Bu da kereviz çorbam krema tadında bol karabiberli içtim bile, herkes sevmez kerevizi ama yağmurum sever bir de enginarcıdır kızım...Aybars ta biz yeni evlendiğimizde sevmezdi kokusuna dayanamazdı ama işte bir iki yaptım pişirdim e tabi yapan ben olunca:) dayanamadı bir gün tadına baktı sonra da yemeye devam etti..Bugün maharetlerimi sergileme günümmüdür nedir:)

1,5 saat uyuyup uyandım, ben böyle nadir uyurum öğlenleri her öğlen uyurken de şu yorumu yaparım "biraz uyuyayım da akşama kitap okurum" ama nedense saatlerce kitap okuyamam. hep özenmişimdir böyle herkes uyur açıcaksın loş ışığını okuyacaksın kitabını...ben genelde kitabı yatakta okurum geceleri e haliyle uykum gelir...kıçımı basıp kitap okuma adetini geliştirmem gerek kendimde. aynen bu öğlende açtım yeni kitabımı 1 sayfa okuyup uyudum:) uyuma nedenlerimden biri de sabahları 7.45 te uyandığım için akşama kızıma daha dinç olabilmektir. ama buradan her öğlen uyuduğum çıkarılmasın genelde de bu düzene uymam. işte böyle...uyuyunca iyi oluyor aslında özellikle sıkıntılı zamanlarında uyursan unutuyorsun bir an sıkıntısı..1 saat, 2 saat..ne kadar unutmak istersen mesela:)

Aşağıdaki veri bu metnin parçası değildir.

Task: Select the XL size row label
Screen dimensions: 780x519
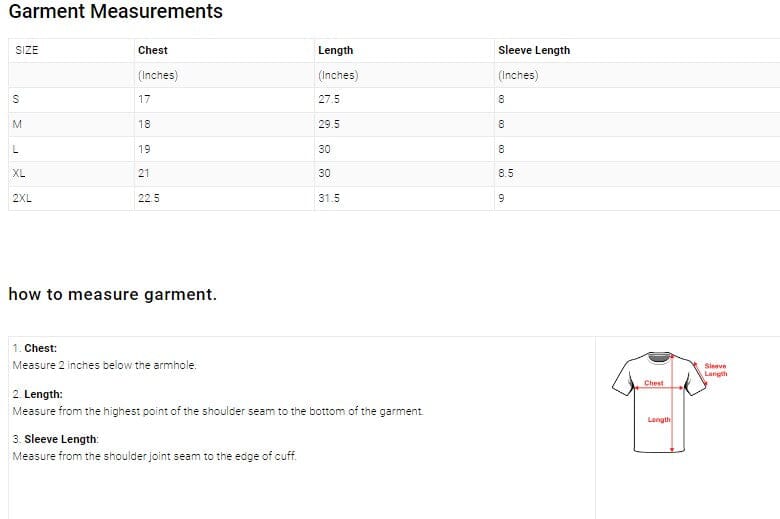Action: coord(19,173)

Derin nefes al ve devam et yoluna....




3 Kasım 2010 Çarşamba

Benim pandispanya bugüne de yattı...:( kahve içmeye komşuma gittim komşum dediğim 50 yaşında...Gülsen teyzem:) ama genç görünümlü bir kadın, kendini geliştirmeyi bilen, genç ruhlu diyelim, ne bilim bana bir şeyler kazandırıyor sohbetiyle, boş bir insan değil, hayatı sadece çocuğu olduktan sonra çocuk bakmaktan ibaret sanan kadınlardan değil, ya da yaşım 50 bitmişim ben diyenlerden de değil, o da benim gibi yalnızlığı seçen insanlardan... geriye dönüp baktığımda bazen durup diyorum ki ne kadar yanlış arakadaşlıklarım olmuş diyorum gerçekten de öyle, çok pişman oluyorum ama pişmanlıklar doğruları getiriyor yanında ya da tecrübe ediyorsun işte... şimdi o günlerime dönmek istemiyorum, düşünmek bile istemiyorum...amaçsızca yaptığım sohbetler, gezmeler, çok gereksizmiş ... olsun ama tecrübelerin ve yaşadıklarınla öğreniyorsun hayatı yoksa yanlışlarının kurbanı olursun her zaman...şimdilerde beni mutsuz edecek hiç bir şeye yanaşmıyorum, bana keyif vermeyen arkadaşlıklarım varsın olmasın diyorum gerçekten ihtiyaç ta duymuyorum artık, yaşamda açmak istediğin kapı ne kadar çok olursa o kadar daha güzel düşünüyorsun, o kadar daha geniş düşünüyorsun her şeyi...bu yüzden mutluyum bu halimle...istemiyorum arkadaşlıkta...çok eski arkadaşlıklarıma bakıyorum, arada arayıp soranlara bakıyorum zaten herkes kendi düzeninde, kendi dünyasında...hayatı gelir geçer düşünen insanlar olmuşlar... kendilerine fayda sağlamayan insandan zaten sana da fayda olmaz...işte o yüzden 50 yaşında bir komşum var hayat tecrübelerinden öğrendiklerim var, yeri geliyor bana akıl da veriyor hım belki bana uymuyor ama pozitif yaklaşım sergiliyor en azından...sabahları içtiğimiz bir fincan kahveyle bir dolu şey konuşabiliyorum en azından...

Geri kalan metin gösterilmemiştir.